> [ARTICLE]
(begin)
Industry

Crypto exchange FTX faces US probe amid market meltdown

FTX, the world's third-largest cryptocurrency exchange by volume, is facing US investigations amid financial turmoil that is causing a sudden meltdown in the cryptocurrency market.

The US Justice Department and Securities and Exchange Commission (SEC) are investigating FTX, according to news reports Wednesday.

The SEC is handling the firm's domestic subsidiary, FTX.US, and hundreds of cryptocurrencies and tokens listed on the exchange. The regulator is also looking into if some of the assets are regarded as securities that should have been registered with the SEC under American trade laws.

The market watchdog may enforce penalties if it concludes that the platform's investors were not protected.

The Justice Department is investigating criminal violations, such as fraud, which could result in prosecutions, according to the reports.

FTX asked Binance, the world's biggest cryptocurrency exchange by volume, for help Tuesday with a buyout. While Binance co-founder and CEO Changpeng Zhao said FTX has "a significant liquidity crunch," the company announced Wednesday that the deal will not go through.

The price of Bitcoin dove below $16,000 late Wednesday, giving up all gains in the past two years, while the crypto market lost more than 20% in value in the last two days.
(end)
> [PROMPT A]
For each statement, say whether it agrees with the FTX article above. Answer yes or no and quote the article's deciding words: (i) FTX is the world's biggest cryptocurrency exchange by volume; (ii) the SEC is handling FTX's domestic subsidiary, FTX.US; (iii) Bitcoin fell below $16,000 late Wednesday.
> [PROMPT B]
Please reproduce word for word everything in the FTX article from "The market watchdog" down to "to the reports.".
> [PROMPT C]
Write the next part of the article on the FTX investigation, starting right after its final sentence.

> [GIVEN MATERIAL]
(begin)
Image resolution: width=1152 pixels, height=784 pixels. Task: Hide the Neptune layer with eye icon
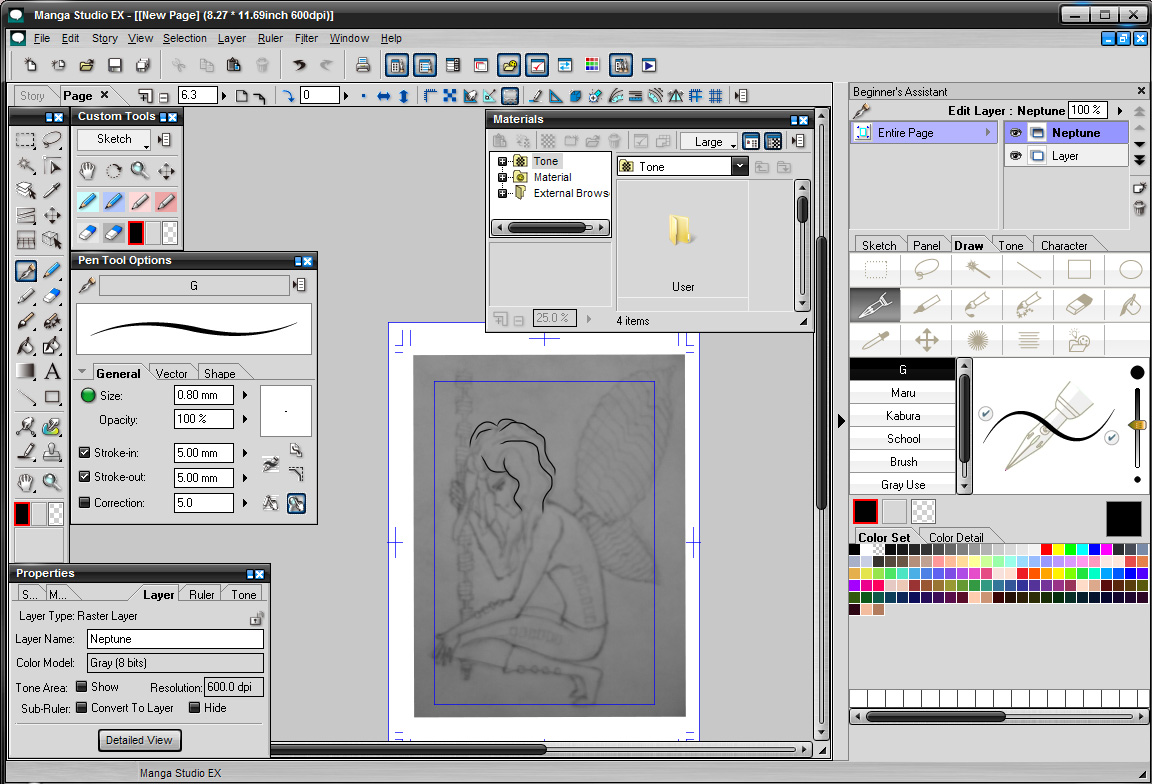(1015, 133)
(end)
> [WRITTEN REPLY A]
(i) No: "FTX, the world's third-largest cryptocurrency exchange by volume"
(ii) Yes: "The SEC is handling the firm's domestic subsidiary, FTX.US"
(iii) Yes: "The price of Bitcoin dove below $16,000 late Wednesday"

> [WRITTEN REPLY B]
The market watchdog may enforce penalties if it concludes that the platform's investors were not protected.

The Justice Department is investigating criminal violations, such as fraud, which could result in prosecutions, according to the reports.

> [WRITTEN REPLY C]
FTX’s founder and CEO Sam Bankman-Fried apologized to investors in a series of tweets Thursday.

"I'm sorry. That's the biggest thing. I (expletive) up, and should have done better," he wrote. "Because at the end of the day, I was CEO, which means that *I* was responsible for making sure that things went well. *I*, ultimately, should have been on top of everything. I clearly failed in that.”

Bankman-Fried said FTX's priority in the future will be "radical transparency" so that all involved actors would have full information about the firm's operations.

"All of the stakeholders would have a hard look at FTX governance. I will not be around if I'm not wanted. All of the stakeholders--investors, regulators, users--would have a large part to play in how it would be run. Solely trust," he said.

He noted that the company’s financial turmoil was about FTX International, while the US-based exchange, FTX.US, has not been financially affected.

SEC Chair Gary Gensler emphasized that investors should be protected more in the industry.

"The laws are clear and look the runway is running out. I mean, the American public and investors around the globe are getting hurt by a field that says, they put a lot of fancy talk around it," he told the CNBC network. "When you mix together a bunch of customer money, non-disclosure and leverage borrowing against it and inside, you know, these companies trading, investors get hurt."

Gensler, who has been an advocate for tighter regulation in the crypto market, stressed that companies in the sector are "significantly non-compliant” but argued that one of the best ways to protect investors in the industry is to "work hand-in-hand" with those firms.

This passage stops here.